Serve this Cauliflower Au Gratin alongside roasted meats or grilled fish for a comforting, low-carb meal. It also pairs wonderfully with fresh green salads or steamed vegetables for a well-rounded plate.

Professional Tips

  • Gruyere cheese combined with heavy cream forms a luscious sauce that distinguishes this dish from typical casseroles.
  • Using green onions adds subtle sharpness and freshness to balance the richness.
  • For a flavor twist, try substituting sharp cheddar cheese, but expect a slightly different taste profile.

FAQs

Can I use frozen cauliflower for this recipe?

Frozen cauliflower can be used but may release more water, impacting sauce thickness. Thaw and drain excess moisture before baking for best results.

What if I don’t have Gruyere cheese?

Swiss cheese is a good substitute and still melts well, creating a mild, creamy texture. Sharp cheddar can also be used for a bolder flavor.

Is this recipe suitable for a keto diet?

Yes! This low-carb recipe contains about 1.8 net carbs per serving, making it ideal for keto and low-carb lifestyles.

Can I prepare this dish ahead of time?

You can assemble the casserole a few hours ahead and refrigerate. Bake it fresh for best texture and flavor.

How do I know when the casserole is done?

The cauliflower should be fork tender, and the cheese topping golden brown and bubbly. Cooking times may vary, so check periodically.

Cauliflower Au Gratin Recipe (keto casserole)

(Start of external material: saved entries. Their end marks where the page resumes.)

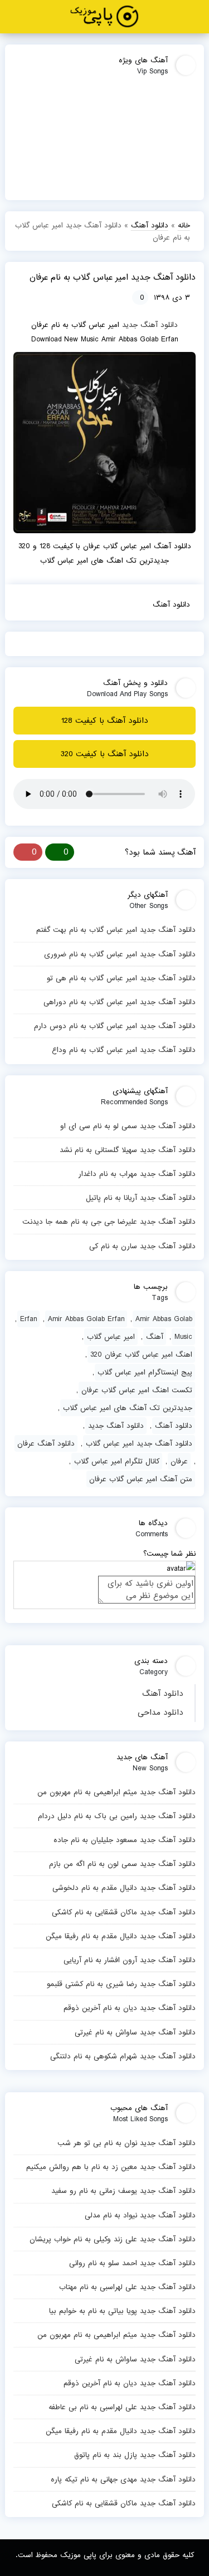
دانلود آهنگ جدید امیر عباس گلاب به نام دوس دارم (114, 1025)
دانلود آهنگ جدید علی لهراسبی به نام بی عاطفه (121, 2407)
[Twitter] (41, 603)
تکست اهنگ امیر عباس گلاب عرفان (136, 1390)
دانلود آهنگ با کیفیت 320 (105, 754)
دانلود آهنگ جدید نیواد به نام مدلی (140, 2215)
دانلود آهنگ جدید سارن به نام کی (142, 1246)
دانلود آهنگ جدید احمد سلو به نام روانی (132, 2263)
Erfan (28, 1318)
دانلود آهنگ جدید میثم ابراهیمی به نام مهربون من (116, 1792)
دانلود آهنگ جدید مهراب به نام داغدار (137, 1173)
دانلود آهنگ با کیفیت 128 (104, 720)
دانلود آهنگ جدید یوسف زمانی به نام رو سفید (123, 2190)
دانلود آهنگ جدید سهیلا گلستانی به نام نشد (127, 1149)
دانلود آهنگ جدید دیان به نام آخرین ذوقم (129, 2007)
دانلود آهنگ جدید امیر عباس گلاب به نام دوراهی (119, 1001)
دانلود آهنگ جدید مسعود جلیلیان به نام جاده (124, 1839)
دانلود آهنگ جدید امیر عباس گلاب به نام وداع (123, 1049)
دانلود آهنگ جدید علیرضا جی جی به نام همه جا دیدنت (108, 1221)
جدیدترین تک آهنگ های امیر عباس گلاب (127, 1407)
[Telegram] (60, 603)
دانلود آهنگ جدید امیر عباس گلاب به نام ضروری (119, 954)
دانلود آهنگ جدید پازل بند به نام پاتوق (134, 2454)
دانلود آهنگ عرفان (46, 1443)
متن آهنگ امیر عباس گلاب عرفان (140, 1479)
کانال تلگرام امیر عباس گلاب (116, 1461)
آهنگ (154, 1336)
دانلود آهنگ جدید (150, 324)
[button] (196, 16)
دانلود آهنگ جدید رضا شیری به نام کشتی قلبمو (121, 1983)
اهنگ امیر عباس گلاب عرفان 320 (141, 1354)
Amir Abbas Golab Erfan (86, 1318)
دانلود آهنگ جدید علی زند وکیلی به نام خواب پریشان (112, 2239)
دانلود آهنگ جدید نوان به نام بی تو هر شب (126, 2142)
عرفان (179, 1461)
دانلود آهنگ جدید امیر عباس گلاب (139, 1443)
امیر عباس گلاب (111, 1336)
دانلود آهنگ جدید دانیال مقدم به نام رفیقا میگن (120, 1936)
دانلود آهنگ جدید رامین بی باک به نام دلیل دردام (116, 1815)
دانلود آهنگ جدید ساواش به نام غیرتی (135, 2032)
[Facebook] (21, 603)
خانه (184, 225)
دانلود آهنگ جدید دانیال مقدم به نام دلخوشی (123, 1887)
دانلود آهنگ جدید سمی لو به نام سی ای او (127, 1125)
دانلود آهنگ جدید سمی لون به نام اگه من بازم (122, 1863)
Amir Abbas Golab (163, 1318)
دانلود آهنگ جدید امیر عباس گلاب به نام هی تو (121, 978)
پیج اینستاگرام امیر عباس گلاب (145, 1372)
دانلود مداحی (160, 1712)
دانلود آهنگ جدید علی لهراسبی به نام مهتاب (127, 2286)
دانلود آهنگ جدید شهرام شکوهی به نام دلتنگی (122, 2056)
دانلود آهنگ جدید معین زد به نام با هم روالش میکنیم (110, 2166)
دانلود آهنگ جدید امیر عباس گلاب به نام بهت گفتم (115, 929)
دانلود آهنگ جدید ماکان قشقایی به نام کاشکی (123, 1912)
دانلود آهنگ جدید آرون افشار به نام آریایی (129, 1959)
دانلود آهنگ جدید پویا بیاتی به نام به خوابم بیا (122, 2310)
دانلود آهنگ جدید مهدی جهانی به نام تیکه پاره (123, 2479)
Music (183, 1336)
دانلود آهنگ (162, 1693)
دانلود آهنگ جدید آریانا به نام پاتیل (140, 1197)
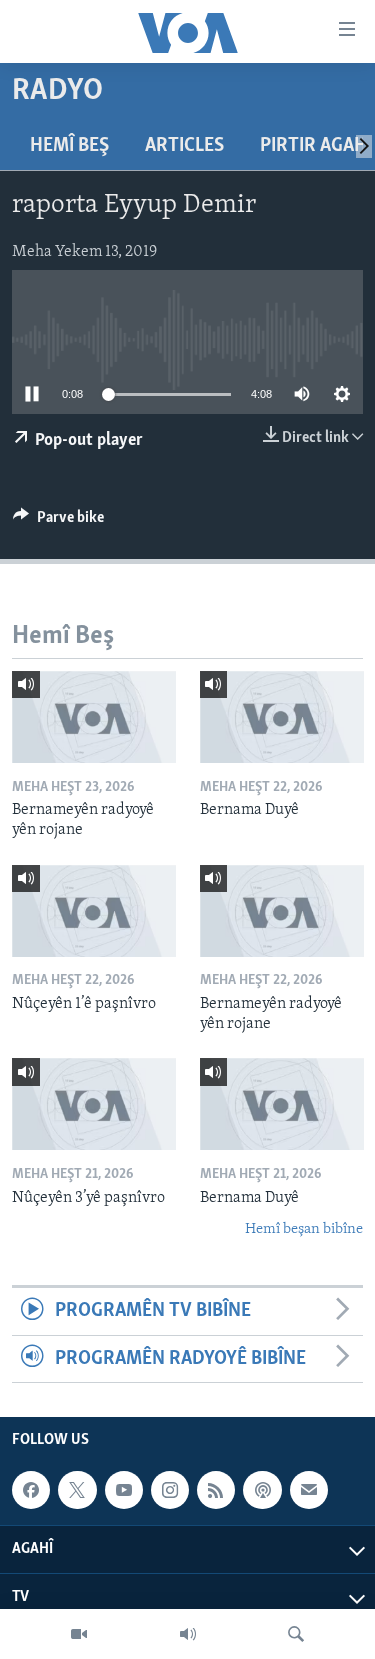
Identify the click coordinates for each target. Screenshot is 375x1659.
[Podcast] (262, 1490)
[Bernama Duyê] (282, 717)
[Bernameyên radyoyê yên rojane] (94, 717)
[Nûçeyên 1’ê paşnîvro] (94, 911)
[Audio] (188, 1634)
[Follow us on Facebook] (31, 1490)
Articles (184, 146)
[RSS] (216, 1490)
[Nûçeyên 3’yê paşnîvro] (94, 1104)
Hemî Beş (69, 146)
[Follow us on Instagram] (170, 1490)
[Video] (79, 1634)
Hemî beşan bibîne (304, 1229)
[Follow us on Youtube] (124, 1490)
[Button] (58, 522)
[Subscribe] (309, 1490)
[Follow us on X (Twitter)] (77, 1490)
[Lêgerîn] (296, 1634)
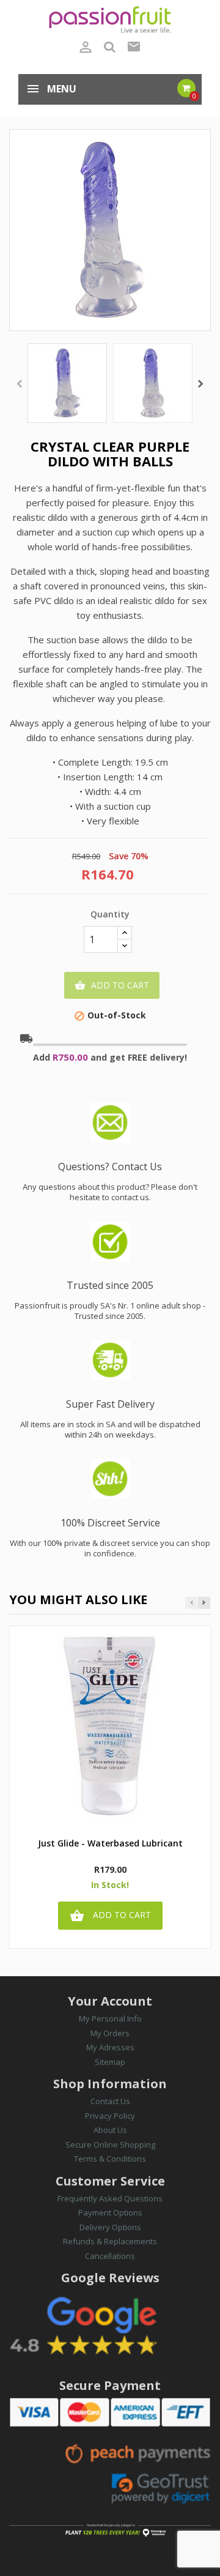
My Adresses (110, 2047)
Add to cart (112, 985)
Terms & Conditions (110, 2158)
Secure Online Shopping (110, 2144)
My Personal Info (110, 2018)
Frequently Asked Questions (110, 2198)
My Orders (110, 2033)
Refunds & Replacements (110, 2241)
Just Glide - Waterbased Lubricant (110, 1844)
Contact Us (110, 2101)
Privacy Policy (110, 2115)
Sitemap (110, 2061)
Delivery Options (110, 2227)
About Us (110, 2129)
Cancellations (110, 2255)
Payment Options (110, 2212)
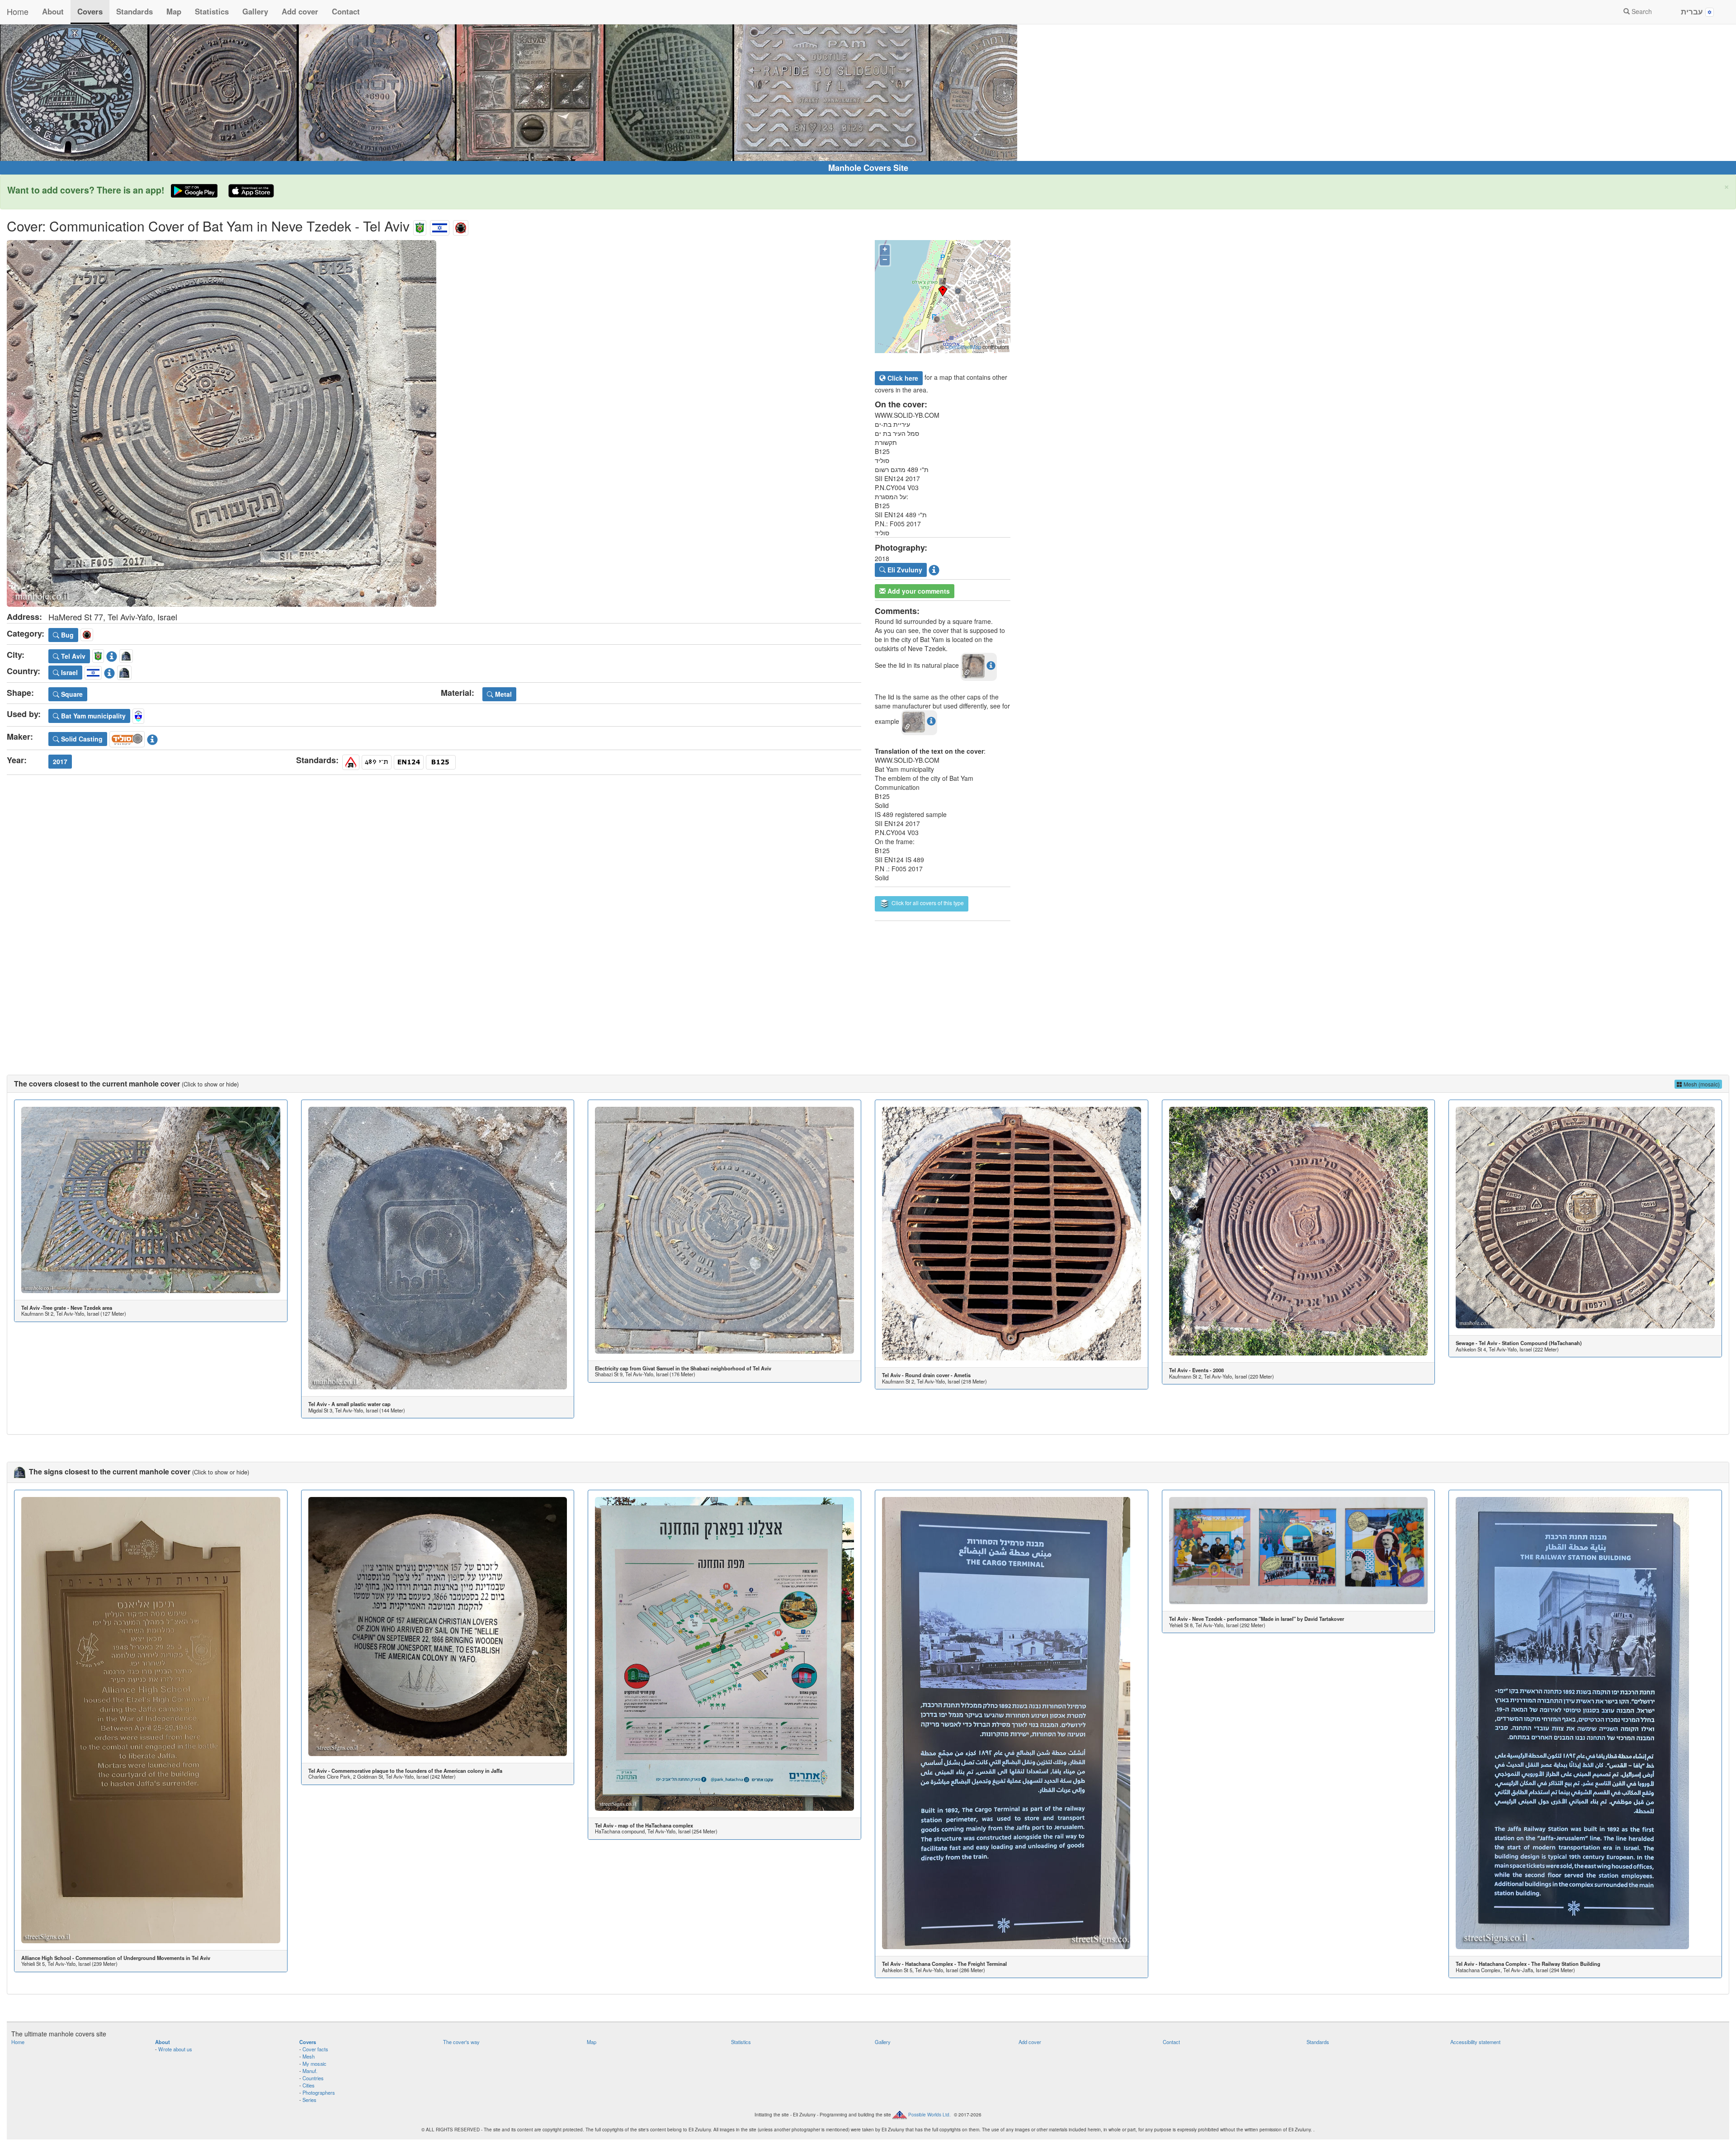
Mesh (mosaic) (1701, 1084)
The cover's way (461, 2041)
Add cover (300, 11)
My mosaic (314, 2063)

Cauliflower Au Gratin Keto Casserole

This low-carb cauliflower au gratin features creamy Gruyere cheese and heavy cream, delivering a comforting, cheesy casserole perfect for keto diets and easy family dinners.
Prep Time 15 minutes
Cook Time 1 hour 10 minutes
Total Time 1 hour 25 minutes
Course casserole, dinner
Cuisine American
Servings 8 people
Calories 280 kcal

Equipment

  • 1 baking dish 8x10 inch recommended
  • 1 oven preheated to 375°F

Ingredients
  

  • 1 head cauliflower about 4 cups, sliced
  • 2 cups Swiss Gruyere cheese shredded
  • 4 green onions sliced
  • Salt and black pepper to taste
  • 1 ½ cups heavy cream

Instructions
 

  • Preheat the oven to 375°F and spray an 8x10 inch baking dish with cooking spray.
  • Slice the cauliflower into thin slices and arrange half of it in an even layer in the baking dish.
  • Sprinkle half of the shredded Gruyere cheese over the cauliflower, then evenly distribute the sliced green onions on top.
  • Season with salt and black pepper to taste.
  • Add the remaining cauliflower in a second layer over the cheese and onions.
  • Pour the heavy cream evenly over the entire dish, then top with the remaining Gruyere cheese.
  • Cover the dish with foil and bake in the preheated oven for 30 minutes.
  • Remove the foil and continue baking for another 40 minutes or until the cauliflower is tender and the cheese is golden brown.
  • Let the casserole rest for 5 minutes before serving to allow it to thicken.
  • Store leftovers in an airtight container.

Notes

  • Use Swiss Gruyere for a rich, creamy sauce or substitute with Swiss or sharp cheddar.
  • Adjust cream quantity slightly to control sauce thickness.
  • Using half and half or frozen cauliflower may affect sauce consistency.
  • Best baked in an 8x10 inch dish for ideal texture.